Tekstfragment:
Tuinplantenkwekerij Hoogeveen Plants uit Hazerswoude is de eerste gebruiker van vloeibare circulaire meststoffen die zijn gewonnen uit onder meer dierlijke mest. Na ruim twee maanden ziet de plantenkweker geen verschil met gangbare meststoffen. ‘Qua duurzaamheid is dit een verschrikkelijk mooi product’, vindt teeltmanager Eduard Pos.
Op het terrein van biogasvergister Agro Energie in Hardenberg wordt sinds dit voorjaar een circulaire vloeibare meststof geproduceerd, specifiek voor de glastuinbouw. Het gaat om nitraatmeststoffen die volgens de methode Greenswitch zijn vervaardigd uit vloeibaar digestaat, een restproduct dat overblijft bij mestvergisting. Dit restproduct komt tot stand na vergisting van dierlijke mest gemengd met resten uit de voedingsindustrie. Van Iperen, de bedenker van deze methode sleepte tijdens de GreenTech vakbeurs in september de Innovation Award in de wacht voor dit innovatieve procedé.

Gegevensdeel:
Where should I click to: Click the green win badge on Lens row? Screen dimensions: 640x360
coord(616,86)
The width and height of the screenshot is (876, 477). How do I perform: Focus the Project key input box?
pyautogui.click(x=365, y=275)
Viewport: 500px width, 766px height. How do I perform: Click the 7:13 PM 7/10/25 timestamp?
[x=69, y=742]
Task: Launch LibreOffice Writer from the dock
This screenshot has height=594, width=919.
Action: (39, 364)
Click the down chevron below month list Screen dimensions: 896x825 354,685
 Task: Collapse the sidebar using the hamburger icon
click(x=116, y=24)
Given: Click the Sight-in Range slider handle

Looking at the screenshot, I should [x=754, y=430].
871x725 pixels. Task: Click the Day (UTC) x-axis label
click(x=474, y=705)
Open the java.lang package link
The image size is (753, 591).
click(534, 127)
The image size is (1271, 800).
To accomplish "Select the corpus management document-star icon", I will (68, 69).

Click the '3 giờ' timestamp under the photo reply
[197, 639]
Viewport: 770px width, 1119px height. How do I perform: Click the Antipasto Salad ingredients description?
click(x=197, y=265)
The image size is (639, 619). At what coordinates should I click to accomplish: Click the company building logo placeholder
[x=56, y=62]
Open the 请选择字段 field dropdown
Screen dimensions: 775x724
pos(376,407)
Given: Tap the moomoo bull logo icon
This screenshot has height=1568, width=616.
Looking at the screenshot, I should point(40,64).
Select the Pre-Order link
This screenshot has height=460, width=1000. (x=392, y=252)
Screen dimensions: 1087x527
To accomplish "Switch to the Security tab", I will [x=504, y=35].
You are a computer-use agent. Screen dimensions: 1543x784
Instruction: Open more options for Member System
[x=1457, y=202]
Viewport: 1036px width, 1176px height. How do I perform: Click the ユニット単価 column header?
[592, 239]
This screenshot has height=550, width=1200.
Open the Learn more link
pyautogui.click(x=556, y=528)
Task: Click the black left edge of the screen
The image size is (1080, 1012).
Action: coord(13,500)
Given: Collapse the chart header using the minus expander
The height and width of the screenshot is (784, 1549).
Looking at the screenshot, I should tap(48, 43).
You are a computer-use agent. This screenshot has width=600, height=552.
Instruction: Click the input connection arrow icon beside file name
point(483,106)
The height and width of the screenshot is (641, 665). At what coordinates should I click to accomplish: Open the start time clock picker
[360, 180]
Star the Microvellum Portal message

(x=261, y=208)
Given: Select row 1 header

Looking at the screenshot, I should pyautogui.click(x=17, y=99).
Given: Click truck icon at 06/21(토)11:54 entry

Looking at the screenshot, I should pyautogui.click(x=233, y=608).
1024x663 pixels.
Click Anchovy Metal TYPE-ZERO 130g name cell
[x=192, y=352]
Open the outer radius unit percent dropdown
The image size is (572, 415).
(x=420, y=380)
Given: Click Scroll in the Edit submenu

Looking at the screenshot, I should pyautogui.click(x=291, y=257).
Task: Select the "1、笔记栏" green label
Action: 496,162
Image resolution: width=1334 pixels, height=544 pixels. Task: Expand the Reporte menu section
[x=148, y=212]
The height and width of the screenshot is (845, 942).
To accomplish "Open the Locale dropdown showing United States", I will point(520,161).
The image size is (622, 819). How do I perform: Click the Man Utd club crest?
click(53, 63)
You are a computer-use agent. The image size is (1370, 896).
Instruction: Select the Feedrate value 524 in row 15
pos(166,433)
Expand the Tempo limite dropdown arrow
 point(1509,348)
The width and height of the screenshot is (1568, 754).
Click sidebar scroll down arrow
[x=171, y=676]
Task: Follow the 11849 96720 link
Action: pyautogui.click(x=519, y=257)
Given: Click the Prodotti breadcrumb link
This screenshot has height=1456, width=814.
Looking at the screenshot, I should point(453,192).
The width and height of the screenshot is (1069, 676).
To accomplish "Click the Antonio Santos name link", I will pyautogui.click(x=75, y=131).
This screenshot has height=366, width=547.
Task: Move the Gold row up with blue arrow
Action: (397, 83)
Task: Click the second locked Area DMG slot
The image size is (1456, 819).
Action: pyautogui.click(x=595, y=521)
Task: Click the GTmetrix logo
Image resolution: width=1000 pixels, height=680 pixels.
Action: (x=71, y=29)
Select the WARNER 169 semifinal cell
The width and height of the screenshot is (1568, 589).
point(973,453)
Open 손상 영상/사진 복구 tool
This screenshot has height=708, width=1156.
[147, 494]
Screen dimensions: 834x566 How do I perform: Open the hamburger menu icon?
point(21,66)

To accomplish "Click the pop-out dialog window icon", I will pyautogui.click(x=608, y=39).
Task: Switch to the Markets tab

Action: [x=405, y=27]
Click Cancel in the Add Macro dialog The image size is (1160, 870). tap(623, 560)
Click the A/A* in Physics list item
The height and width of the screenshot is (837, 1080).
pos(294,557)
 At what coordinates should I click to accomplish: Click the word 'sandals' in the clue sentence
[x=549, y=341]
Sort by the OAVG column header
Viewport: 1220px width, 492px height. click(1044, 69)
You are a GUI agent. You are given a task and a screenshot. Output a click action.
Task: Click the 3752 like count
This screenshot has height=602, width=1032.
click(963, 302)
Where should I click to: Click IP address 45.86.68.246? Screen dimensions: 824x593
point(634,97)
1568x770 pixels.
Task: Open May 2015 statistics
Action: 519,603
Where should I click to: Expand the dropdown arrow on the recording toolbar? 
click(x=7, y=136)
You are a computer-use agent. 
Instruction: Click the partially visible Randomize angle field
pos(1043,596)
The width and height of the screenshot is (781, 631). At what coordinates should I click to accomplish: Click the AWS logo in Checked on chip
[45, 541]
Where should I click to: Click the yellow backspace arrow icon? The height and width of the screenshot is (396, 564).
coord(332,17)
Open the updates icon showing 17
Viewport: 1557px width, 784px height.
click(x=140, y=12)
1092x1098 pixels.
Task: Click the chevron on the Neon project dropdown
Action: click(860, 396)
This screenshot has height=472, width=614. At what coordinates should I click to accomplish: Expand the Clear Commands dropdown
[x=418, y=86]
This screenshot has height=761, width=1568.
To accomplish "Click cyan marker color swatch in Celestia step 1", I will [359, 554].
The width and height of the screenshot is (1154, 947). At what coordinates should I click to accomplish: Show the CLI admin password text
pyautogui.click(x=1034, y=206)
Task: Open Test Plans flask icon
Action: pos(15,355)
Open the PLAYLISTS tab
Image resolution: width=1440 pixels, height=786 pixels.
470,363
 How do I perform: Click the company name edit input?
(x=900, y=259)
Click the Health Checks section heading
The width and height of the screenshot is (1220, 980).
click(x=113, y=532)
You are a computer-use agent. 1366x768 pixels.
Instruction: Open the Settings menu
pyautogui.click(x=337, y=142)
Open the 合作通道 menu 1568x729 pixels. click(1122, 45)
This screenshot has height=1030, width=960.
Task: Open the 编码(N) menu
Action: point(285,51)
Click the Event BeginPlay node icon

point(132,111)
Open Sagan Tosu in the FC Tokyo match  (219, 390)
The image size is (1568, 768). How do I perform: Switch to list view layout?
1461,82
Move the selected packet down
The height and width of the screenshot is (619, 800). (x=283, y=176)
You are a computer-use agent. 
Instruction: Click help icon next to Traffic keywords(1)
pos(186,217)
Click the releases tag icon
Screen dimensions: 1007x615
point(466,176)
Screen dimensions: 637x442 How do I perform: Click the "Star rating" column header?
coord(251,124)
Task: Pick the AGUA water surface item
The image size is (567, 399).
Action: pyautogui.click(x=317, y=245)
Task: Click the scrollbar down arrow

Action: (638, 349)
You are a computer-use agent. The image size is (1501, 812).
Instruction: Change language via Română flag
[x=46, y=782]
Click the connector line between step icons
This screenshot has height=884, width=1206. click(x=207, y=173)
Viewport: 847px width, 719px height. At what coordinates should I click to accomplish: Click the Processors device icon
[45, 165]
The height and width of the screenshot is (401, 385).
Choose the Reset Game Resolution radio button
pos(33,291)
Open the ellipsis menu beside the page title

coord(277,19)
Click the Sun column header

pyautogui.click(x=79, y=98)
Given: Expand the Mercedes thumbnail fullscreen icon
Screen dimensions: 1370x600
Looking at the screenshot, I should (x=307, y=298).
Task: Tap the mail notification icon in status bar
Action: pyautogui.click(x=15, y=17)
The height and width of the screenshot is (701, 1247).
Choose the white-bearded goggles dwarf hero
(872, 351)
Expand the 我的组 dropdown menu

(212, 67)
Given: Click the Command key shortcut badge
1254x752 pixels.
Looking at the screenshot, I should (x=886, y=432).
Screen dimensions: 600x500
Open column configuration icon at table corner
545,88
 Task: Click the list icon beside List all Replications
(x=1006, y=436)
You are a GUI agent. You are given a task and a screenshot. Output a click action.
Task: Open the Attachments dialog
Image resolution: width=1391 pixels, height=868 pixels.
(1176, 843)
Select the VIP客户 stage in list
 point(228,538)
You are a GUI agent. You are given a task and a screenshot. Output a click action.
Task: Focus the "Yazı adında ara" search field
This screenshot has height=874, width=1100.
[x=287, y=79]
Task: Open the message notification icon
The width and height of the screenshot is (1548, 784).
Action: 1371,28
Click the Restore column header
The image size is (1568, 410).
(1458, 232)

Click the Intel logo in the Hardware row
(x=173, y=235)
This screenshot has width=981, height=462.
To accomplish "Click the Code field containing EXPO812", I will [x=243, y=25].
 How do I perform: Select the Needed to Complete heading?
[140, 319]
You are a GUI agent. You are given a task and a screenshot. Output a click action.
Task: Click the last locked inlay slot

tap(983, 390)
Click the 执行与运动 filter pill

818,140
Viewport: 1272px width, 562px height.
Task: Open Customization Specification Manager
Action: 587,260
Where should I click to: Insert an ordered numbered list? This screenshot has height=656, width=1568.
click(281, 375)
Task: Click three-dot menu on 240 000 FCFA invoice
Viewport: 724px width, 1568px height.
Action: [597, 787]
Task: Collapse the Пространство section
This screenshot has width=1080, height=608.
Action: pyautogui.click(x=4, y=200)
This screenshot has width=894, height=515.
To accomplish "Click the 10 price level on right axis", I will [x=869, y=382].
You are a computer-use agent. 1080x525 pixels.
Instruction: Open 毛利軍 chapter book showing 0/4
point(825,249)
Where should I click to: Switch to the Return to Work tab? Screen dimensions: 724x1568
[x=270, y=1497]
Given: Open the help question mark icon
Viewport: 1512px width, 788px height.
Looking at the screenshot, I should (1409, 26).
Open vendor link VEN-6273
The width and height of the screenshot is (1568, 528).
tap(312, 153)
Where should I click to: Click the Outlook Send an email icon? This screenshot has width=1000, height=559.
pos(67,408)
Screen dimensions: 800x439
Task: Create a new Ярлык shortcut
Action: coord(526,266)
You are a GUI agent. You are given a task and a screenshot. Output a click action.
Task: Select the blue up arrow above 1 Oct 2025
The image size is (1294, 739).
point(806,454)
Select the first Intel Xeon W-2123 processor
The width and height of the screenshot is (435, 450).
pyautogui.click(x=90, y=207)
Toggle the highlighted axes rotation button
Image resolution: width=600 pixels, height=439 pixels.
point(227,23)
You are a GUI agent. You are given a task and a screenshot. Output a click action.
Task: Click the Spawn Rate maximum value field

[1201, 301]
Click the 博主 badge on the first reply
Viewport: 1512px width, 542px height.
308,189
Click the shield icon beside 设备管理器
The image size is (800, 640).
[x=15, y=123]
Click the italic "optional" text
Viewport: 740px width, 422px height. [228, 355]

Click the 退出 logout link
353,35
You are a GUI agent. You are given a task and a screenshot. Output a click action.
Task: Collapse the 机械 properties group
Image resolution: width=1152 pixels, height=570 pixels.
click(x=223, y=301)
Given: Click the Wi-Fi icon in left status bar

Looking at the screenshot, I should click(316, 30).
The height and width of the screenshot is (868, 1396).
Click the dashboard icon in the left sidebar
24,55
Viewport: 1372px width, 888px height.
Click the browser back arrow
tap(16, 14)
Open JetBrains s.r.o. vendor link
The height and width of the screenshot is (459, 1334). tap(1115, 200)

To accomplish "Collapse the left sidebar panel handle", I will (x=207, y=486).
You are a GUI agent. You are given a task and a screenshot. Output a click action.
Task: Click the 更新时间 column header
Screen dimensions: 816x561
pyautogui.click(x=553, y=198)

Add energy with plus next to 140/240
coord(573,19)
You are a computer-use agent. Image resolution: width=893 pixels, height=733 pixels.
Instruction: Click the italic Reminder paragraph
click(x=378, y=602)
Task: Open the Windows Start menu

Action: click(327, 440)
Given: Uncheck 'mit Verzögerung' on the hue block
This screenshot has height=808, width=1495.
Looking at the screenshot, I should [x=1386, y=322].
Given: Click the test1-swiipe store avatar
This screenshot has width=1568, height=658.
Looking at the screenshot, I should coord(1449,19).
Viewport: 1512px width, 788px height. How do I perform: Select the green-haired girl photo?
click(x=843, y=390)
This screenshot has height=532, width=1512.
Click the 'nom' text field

Werkinstructies:
• 1. Waar wordt volgens het tekstfragment over circulaire meststoffen de vloeibare meststof voor de glastuinbouw geproduceerd?
• 2. Wil je het tekstfragment over de circulaire vloeibare meststof weer oppakken en voortzetten na de laatste zin?
De lijst heb je hier niet nodig.

Antwoorden:
• 1. Op het terrein van biogasvergister Agro Energie in Hardenberg.

• 2.
Geen verschil
“Het is super terecht dat die prijs naar deze methode ging”, vindt gebruiker Eduard Pos van Hoogeveen Plants uit Hazerswoude. Hij noemt de meststoffen een verschrikkelijk mooi product. De jonge teeltmanager werkt als eerste teler met deze circulaire meststoffen. De tuinplantenkwekerij teelt op twaalf locaties een breed assortiment verdeeld in de productgroepen helleborus, klimplanten, bamboe en grassen en fruitplanten. De snelgroeiende kwekerij zet in op duurzaamheid en wil in 2030 volledig klimaatneutraal zijn.
“We zijn in september begonnen met deze duurzame meststof in één afdeling van een halve hectare met helleborussen. Tot nu toe gaat het heel goed, want we zien geen verschil in ontwikkeling.”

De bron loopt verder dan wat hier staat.